- _Problem statement_: Write out the data exactly, every line included.

- _Record set_:
++++++++

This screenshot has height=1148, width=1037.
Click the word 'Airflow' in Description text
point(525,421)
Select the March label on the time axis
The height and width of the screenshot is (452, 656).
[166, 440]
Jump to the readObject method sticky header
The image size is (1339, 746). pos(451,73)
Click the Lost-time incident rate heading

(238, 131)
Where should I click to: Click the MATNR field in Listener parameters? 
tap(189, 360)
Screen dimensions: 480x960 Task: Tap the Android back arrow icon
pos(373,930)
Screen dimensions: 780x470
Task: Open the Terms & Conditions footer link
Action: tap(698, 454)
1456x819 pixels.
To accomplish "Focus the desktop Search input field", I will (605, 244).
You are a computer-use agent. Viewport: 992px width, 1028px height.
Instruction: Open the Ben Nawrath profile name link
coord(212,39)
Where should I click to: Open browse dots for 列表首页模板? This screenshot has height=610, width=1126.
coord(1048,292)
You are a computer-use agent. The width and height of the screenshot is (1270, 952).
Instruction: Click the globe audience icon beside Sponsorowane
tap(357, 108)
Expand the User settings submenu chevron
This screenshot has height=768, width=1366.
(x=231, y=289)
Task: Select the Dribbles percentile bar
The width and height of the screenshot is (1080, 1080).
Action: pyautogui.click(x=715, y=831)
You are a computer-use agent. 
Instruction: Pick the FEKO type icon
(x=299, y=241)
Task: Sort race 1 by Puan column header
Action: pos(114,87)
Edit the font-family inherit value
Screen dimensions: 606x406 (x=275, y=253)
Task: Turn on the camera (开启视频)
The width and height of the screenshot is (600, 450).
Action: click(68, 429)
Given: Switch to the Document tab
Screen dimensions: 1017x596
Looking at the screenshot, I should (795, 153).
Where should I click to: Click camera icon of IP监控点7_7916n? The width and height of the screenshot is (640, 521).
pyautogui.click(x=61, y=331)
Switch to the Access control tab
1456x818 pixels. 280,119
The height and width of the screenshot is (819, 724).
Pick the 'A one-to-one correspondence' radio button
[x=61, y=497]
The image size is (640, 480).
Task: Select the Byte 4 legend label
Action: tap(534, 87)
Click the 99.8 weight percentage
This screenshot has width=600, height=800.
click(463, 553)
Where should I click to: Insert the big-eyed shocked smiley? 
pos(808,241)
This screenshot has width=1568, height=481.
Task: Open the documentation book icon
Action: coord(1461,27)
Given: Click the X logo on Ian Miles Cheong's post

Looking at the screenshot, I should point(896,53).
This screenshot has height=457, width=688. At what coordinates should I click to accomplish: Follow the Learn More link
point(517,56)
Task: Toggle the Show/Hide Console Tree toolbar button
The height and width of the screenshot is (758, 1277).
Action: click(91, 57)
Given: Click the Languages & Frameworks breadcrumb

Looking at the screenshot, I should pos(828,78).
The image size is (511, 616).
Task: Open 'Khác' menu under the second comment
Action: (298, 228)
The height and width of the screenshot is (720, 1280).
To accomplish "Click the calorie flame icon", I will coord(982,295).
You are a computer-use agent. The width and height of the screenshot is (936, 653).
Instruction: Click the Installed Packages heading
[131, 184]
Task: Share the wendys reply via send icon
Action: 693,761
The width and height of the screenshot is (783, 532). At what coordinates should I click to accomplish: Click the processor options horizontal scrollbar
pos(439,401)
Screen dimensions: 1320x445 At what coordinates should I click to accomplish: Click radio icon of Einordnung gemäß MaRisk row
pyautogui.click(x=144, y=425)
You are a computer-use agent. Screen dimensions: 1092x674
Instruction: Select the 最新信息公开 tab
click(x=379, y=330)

++++++++

- _Your response_:
This screenshot has height=1148, width=1037.
Click the word 'Airflow' in Description text
point(525,421)
Select the March label on the time axis
The height and width of the screenshot is (452, 656).
[166, 440]
Jump to the readObject method sticky header
The image size is (1339, 746). pos(451,73)
Click the Lost-time incident rate heading

(238, 131)
Where should I click to: Click the MATNR field in Listener parameters? 
tap(189, 360)
Screen dimensions: 480x960 Task: Tap the Android back arrow icon
pos(373,930)
Screen dimensions: 780x470
Task: Open the Terms & Conditions footer link
Action: tap(698, 454)
1456x819 pixels.
To accomplish "Focus the desktop Search input field", I will (605, 244).
You are a computer-use agent. Viewport: 992px width, 1028px height.
Instruction: Open the Ben Nawrath profile name link
coord(212,39)
Where should I click to: Open browse dots for 列表首页模板? This screenshot has height=610, width=1126.
coord(1048,292)
You are a computer-use agent. The width and height of the screenshot is (1270, 952).
Instruction: Click the globe audience icon beside Sponsorowane
tap(357, 108)
Expand the User settings submenu chevron
This screenshot has height=768, width=1366.
(x=231, y=289)
Task: Select the Dribbles percentile bar
The width and height of the screenshot is (1080, 1080).
Action: pyautogui.click(x=715, y=831)
You are a computer-use agent. 
Instruction: Pick the FEKO type icon
(x=299, y=241)
Task: Sort race 1 by Puan column header
Action: pos(114,87)
Edit the font-family inherit value
Screen dimensions: 606x406 (x=275, y=253)
Task: Turn on the camera (开启视频)
The width and height of the screenshot is (600, 450).
Action: click(68, 429)
Given: Switch to the Document tab
Screen dimensions: 1017x596
Looking at the screenshot, I should (795, 153).
Where should I click to: Click camera icon of IP监控点7_7916n? The width and height of the screenshot is (640, 521).
pyautogui.click(x=61, y=331)
Switch to the Access control tab
1456x818 pixels. 280,119
The height and width of the screenshot is (819, 724).
Pick the 'A one-to-one correspondence' radio button
[x=61, y=497]
The image size is (640, 480).
Task: Select the Byte 4 legend label
Action: tap(534, 87)
Click the 99.8 weight percentage
This screenshot has width=600, height=800.
click(463, 553)
Where should I click to: Insert the big-eyed shocked smiley? 
pos(808,241)
This screenshot has width=1568, height=481.
Task: Open the documentation book icon
Action: coord(1461,27)
Given: Click the X logo on Ian Miles Cheong's post

Looking at the screenshot, I should point(896,53).
This screenshot has height=457, width=688. At what coordinates should I click to accomplish: Follow the Learn More link
point(517,56)
Task: Toggle the Show/Hide Console Tree toolbar button
The height and width of the screenshot is (758, 1277).
Action: click(91, 57)
Given: Click the Languages & Frameworks breadcrumb

Looking at the screenshot, I should pos(828,78).
The image size is (511, 616).
Task: Open 'Khác' menu under the second comment
Action: (298, 228)
The height and width of the screenshot is (720, 1280).
To accomplish "Click the calorie flame icon", I will coord(982,295).
You are a computer-use agent. The width and height of the screenshot is (936, 653).
Instruction: Click the Installed Packages heading
[131, 184]
Task: Share the wendys reply via send icon
Action: 693,761
The width and height of the screenshot is (783, 532). At what coordinates should I click to accomplish: Click the processor options horizontal scrollbar
pos(439,401)
Screen dimensions: 1320x445 At what coordinates should I click to accomplish: Click radio icon of Einordnung gemäß MaRisk row
pyautogui.click(x=144, y=425)
You are a computer-use agent. Screen dimensions: 1092x674
Instruction: Select the 最新信息公开 tab
click(x=379, y=330)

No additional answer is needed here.